Best performance: Fan
Fan is to Shah Rukh Khan what Jagga Jasoos is to Ranbir Kapoor – heartbreaking, career-altering failures that might have made them allergic to the very risks that shaped them. Khan’s double role was committed and edgy, with shades of Darr and all the big swings that once defined him, but the film fell apart after a riveting first half. Zero was the final nail. If his recent cameos in Laal Singh Chaddha and Brahmastra are anything to go by, however, even a ‘safe’ SRK is worth betting on.
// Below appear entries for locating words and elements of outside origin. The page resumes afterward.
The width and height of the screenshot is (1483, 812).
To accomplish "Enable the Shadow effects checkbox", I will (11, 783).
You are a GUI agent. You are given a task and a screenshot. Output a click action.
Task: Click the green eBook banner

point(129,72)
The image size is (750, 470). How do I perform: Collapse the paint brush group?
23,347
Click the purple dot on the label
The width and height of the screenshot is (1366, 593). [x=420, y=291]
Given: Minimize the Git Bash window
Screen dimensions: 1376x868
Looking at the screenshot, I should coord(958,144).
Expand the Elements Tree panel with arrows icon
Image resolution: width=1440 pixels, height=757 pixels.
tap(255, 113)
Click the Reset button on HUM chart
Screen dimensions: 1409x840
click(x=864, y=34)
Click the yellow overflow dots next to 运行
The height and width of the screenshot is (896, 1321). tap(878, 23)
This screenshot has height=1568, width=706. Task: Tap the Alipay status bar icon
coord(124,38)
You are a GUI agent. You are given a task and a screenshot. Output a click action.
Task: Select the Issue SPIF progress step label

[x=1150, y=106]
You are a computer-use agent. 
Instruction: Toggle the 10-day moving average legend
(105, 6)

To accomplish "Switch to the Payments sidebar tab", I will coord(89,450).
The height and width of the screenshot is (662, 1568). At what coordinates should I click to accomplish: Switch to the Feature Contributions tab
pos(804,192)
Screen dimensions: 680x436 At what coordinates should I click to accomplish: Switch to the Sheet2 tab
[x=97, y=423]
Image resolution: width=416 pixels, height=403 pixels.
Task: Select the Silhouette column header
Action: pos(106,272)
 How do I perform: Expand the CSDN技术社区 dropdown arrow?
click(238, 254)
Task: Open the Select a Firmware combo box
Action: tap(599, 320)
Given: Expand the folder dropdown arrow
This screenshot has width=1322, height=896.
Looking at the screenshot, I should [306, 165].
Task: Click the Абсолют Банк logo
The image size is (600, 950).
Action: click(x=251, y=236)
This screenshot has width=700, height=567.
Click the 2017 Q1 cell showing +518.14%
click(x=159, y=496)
Worst performance: Dilwale
The contenders are strong, but Rohit Shetty’s awful SRK-Kajol tribute starring SRK and Kajol could have been an HR email. Every performance in it felt like a digital autograph. 

Guilty Pleasure: Ra.One

Or more specifically, the gripping local-train chase, which I still enjoy from time to time, wondering what could have been if the writing had echoed the film’s visual effects.

Overall, two (decades) out of three isn’t a bad strike rate. There’s also the matter of sentimentality. Distance has made the heart grow fonder – and needier for all things Shah Rukh Khan. And for reasons not in his control, the stakes are higher now. The chants are louder. The penalty shootout is on. The goalie is ready. All she has to do is look at Khan, a man who can win the day with gestures alone.